▸ **待完成任务**:
• a. 根据这段心脏超声检查结果，判断下列三项陈述是否与文本相符：（i）AMI+CTRP9 组的 LVEF 为（41.250±1.493）%；（ii）AMI+Vehicle 组与 AMI+CTRP9+H-89 组小鼠心脏收缩功能有明显差异；（iii）每组样本数为 10。逐项回答“是”或“否”，并原样引用文本中起决定作用的字句。
• b. 请接着这段心脏超声检查结果的最后一句往下续写。

心脏超声检查AMI+Vehicle 组LVEF 为（25.190±1.488）%，AMI+CTRP9 组LVEF 为（41.250±1.493）%，AMI+CTRP9+H-89 组LVEF 为（26.760±1.481）%，n ＝5，AMI+CTRP9 组小鼠心脏收缩功能较AMI+Vehicle 组明显增强，AMI+Vehicle 组和AMI+CTRP9+H-89 组小鼠心脏收缩功能无差异，AMI+CTRP9+H-89 组较AMI+CTRP9 组小鼠心脏收缩功能明显差。

▸ **所列条目**:
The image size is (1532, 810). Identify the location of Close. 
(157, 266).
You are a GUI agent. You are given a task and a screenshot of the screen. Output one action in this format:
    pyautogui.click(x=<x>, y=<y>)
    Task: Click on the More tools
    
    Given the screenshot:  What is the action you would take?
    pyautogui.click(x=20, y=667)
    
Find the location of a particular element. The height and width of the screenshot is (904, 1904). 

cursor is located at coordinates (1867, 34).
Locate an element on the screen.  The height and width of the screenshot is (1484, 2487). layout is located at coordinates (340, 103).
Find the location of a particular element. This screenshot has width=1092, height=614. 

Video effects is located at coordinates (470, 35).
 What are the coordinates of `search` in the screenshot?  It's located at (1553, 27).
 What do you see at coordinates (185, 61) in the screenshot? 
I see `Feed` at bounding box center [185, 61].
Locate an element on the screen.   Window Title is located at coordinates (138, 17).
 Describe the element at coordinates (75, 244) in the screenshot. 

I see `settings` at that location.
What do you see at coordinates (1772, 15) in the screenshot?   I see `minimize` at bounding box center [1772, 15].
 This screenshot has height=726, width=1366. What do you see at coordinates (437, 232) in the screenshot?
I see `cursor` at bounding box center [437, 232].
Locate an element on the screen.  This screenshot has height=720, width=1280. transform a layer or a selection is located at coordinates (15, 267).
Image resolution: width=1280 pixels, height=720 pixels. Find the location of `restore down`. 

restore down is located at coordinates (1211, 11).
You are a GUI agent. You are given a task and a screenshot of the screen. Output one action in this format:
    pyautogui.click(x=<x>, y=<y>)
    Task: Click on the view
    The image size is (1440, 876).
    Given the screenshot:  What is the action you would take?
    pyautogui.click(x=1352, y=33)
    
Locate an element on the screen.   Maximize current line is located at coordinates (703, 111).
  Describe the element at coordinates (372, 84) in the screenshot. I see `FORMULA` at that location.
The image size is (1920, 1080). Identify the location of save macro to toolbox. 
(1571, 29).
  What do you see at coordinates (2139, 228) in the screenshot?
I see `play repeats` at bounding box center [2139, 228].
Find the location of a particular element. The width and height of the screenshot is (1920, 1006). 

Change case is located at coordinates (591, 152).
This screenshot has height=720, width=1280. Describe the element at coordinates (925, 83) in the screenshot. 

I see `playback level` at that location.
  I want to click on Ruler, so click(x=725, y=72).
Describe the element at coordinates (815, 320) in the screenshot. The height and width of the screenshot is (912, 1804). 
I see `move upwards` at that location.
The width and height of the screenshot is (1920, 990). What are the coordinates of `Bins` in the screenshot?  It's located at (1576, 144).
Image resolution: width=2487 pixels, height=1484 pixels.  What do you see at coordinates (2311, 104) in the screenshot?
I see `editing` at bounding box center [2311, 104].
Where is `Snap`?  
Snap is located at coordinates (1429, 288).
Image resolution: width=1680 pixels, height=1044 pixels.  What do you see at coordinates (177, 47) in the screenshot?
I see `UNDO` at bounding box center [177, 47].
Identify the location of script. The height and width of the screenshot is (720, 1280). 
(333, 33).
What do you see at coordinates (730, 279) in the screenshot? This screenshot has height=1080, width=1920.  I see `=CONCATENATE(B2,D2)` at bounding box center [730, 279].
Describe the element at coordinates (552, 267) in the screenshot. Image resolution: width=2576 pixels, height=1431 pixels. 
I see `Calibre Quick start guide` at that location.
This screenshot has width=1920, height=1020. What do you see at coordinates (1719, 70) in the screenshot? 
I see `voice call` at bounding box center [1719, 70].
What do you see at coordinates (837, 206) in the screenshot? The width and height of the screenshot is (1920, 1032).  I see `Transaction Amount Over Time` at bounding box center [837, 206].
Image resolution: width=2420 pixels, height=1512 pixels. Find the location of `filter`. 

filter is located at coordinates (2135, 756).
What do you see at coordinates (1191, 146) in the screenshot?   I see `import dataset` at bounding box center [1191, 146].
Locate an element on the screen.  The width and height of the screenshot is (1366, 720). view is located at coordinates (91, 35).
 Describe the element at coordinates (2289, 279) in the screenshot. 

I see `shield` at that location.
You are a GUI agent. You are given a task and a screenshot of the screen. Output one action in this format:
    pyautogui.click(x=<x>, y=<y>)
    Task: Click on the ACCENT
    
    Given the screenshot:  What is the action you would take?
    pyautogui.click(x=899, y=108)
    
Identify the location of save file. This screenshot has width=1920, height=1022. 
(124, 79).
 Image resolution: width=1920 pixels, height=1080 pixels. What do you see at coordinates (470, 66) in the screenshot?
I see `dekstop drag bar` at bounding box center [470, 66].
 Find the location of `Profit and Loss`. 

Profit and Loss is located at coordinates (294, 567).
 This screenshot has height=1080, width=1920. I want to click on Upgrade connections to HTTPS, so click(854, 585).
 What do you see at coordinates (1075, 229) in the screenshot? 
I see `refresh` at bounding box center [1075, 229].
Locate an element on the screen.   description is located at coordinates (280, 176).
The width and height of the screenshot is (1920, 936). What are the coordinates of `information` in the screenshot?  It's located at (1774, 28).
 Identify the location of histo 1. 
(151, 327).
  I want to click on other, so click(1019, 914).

▸ **参考答案**:
• a.
（i）是。“AMI+CTRP9 组LVEF 为（41.250±1.493）%”
（ii）否。“AMI+Vehicle 组和AMI+CTRP9+H-89 组小鼠心脏收缩功能无差异”
（iii）否。“n ＝5”

• b.
Masson 染色检测AMI+Vehicle 组（梗死交界区）纤维化为（25.410 ±1.041）%，AMI+CTRP9 组纤维化为（17.510 ±0.893）%，n ＝4，AMI+CTRP9+H-89 组纤维化为（25.430 ±1.031）%，n ＝4，AMI+CTRP9 组小鼠心肌纤维化程度较AMI+Vehicle 组明显减轻，AMI+Vehicle 组和AMI+CTRP9+H-89 组小鼠心肌纤维化程度无差异，AMI+CTRP9+H-89 组较AMI+CTRP9 组小鼠心肌纤维化程度明显重。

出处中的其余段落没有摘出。